Fuente: https://fppuche.wordpress.com/

LOS GRANDES MISTERIOS DE LA VIDA PRIVADA. 3. EL CUPÓN PRIMA, ABUELO DEL CUPÓN REGALO

FRANCISCO PÉREZ PUCHE, CRONISTA OFICIAL DE VALENCIA

Seguro que los mayores recuerdan el Cupón Regalo Comercial, un sistema de promoción de ventas que funcionó en Valencia entre los años cuarenta a sesenta del siglo XX. Un león, una hucha ahorradora y sobre todo el aspecto imponente de la “Finca de Hierro”, en la calle de Xàtiva, daban solidez y garantía a un sistema por lo demás sencillo: las compras efectuadas en unas tiendas abonadas a la red, reportaban cupones a los clientes; que a su vez, cuando tenían ya pegados los cupones en libretas especiales, podían canjearlas por regalos compensadores.

Sin embargo, tras profundas investigaciones, hemos llegado a la conclusión de que el Cupón Regalo Comercial no fue el primero en trabajar ese sistema de alicientes al consumo. Es más, podemos demostrar, y demostramos, que en el año 1902 empezó a trabajar en Valencia un antecedente que se llamó el Cupón Prima.
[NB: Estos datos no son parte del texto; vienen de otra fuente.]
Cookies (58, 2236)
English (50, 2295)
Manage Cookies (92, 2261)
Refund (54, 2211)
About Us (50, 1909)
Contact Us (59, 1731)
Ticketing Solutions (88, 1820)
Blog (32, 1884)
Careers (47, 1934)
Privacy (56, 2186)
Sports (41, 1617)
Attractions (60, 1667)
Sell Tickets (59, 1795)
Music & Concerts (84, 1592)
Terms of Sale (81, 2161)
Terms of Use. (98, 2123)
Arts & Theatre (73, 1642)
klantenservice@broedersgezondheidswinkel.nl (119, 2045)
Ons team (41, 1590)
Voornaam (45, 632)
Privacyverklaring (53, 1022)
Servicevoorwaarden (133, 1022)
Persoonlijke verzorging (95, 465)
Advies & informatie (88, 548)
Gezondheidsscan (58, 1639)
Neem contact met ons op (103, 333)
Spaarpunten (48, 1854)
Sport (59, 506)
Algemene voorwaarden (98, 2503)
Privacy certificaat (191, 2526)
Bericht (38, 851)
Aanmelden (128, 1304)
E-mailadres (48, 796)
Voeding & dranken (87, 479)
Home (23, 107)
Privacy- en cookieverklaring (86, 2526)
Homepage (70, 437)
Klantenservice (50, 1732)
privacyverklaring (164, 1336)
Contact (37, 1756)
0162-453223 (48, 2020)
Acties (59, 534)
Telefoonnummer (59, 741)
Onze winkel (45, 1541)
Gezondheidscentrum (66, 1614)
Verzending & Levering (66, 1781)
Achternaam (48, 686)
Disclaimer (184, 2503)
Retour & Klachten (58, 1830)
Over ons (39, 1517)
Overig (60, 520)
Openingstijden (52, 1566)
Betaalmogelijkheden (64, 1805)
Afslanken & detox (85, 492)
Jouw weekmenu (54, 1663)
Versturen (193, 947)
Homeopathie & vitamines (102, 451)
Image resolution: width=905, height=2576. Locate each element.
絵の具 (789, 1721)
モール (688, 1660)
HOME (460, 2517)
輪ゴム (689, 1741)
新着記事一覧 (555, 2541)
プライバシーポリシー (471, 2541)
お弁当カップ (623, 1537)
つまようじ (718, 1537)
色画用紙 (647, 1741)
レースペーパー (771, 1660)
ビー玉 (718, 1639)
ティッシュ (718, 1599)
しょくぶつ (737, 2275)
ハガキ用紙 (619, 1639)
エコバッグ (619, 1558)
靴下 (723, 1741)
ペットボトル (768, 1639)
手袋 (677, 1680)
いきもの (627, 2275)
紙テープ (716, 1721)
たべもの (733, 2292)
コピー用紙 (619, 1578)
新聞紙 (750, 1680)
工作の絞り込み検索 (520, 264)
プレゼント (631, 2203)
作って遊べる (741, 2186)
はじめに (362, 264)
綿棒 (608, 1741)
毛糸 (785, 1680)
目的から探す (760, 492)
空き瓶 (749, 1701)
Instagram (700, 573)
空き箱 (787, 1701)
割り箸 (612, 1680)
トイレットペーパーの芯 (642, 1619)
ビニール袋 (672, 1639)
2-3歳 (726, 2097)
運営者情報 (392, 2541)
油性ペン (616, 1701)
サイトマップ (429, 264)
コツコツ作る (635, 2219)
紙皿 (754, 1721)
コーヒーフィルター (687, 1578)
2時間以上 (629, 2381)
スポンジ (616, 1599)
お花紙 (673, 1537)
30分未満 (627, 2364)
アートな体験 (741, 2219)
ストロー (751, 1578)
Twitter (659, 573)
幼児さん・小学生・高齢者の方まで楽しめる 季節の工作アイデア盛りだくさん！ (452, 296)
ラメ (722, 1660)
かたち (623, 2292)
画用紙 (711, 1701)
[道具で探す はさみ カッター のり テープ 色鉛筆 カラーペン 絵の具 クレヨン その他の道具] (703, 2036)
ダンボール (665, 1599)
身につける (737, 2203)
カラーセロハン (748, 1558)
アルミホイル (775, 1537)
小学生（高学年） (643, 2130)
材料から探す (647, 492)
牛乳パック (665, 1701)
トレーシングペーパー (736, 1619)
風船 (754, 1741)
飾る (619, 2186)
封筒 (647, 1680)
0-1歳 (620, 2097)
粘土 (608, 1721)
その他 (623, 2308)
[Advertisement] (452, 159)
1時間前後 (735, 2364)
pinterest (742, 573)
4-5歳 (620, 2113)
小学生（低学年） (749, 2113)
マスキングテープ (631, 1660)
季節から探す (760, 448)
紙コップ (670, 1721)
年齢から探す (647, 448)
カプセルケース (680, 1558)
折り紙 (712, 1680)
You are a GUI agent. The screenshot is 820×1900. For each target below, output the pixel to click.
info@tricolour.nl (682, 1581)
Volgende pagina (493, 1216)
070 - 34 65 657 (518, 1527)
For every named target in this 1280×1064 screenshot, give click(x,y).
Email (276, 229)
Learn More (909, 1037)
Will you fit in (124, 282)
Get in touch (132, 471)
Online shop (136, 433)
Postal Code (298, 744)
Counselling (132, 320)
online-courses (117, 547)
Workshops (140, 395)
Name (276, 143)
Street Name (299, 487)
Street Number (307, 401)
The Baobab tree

En efecto, en la página 4, la página comercial de “Las Provincias” del 21 de mayo de 1902, encontramos un gran anuncio que pregonaba la puesta en marcha e inauguración, el día siguiente, de un servicio comercial revolucionario y remunerador. “Un buen porvenir para Valencia”, decía un titular a ocho columnas bajo el que se explicaba que la Compañía Parisiense de Cupones Prima Mercantiles se había establecido en Barcelona, en la Ronda de la Universidad, 22, para abrir sucursal en la calle de Zaragoza, números 28 y 30, donde las puertas estaban abiertas al público.

El modelo de incentivo de ventas era el que después siguió el Cupón Regalo de los años cincuenta. Un grupo de voluntariosas señoras habían repartido libretas por toda la ciudad y una larguísima lista de comercios, cuya relación llenaba la página, estaban adheridos al sistema. Ahora se anunciaba la apertura de puertas del establecimiento de la calle de Zaragoza, donde se podía ver la infinidad de objetos que se cambiarían por libretas. Todo visitante que llevara ya una libreta recibiría 25 cupones como obsequio promocional.

Librerías, chocolaterías, restaurantes, perfumerías, sombrererías y ferreterías; tiendas de música, de guantes, abanicos, salazones, artículos de regalo, mantas y zapatos; grandes, pequeños y medianos comercios, figuraban en el cuadro del anuncio, que es por sí mismo una estupenda guía comercial de la ciudad. Más de cincuenta ultramarinos, las mejores relojerías, las tiendas de fotografía… Desde la novísima calle de la Paz a la plaza de San Francisco, desde la calle de San Vicente a la calle de Serranos, toda la Valencia comercial de principios de siglo estaba dispuesta a participar y ofrecía un cupón por cada dos reales de compra efectiva. Y no se olvidaba, ni mucho menos, la participación del Grao: los mejores establecimientos de una población incorporada a la ciudad hacía no más de cinco años, estaban en la lista.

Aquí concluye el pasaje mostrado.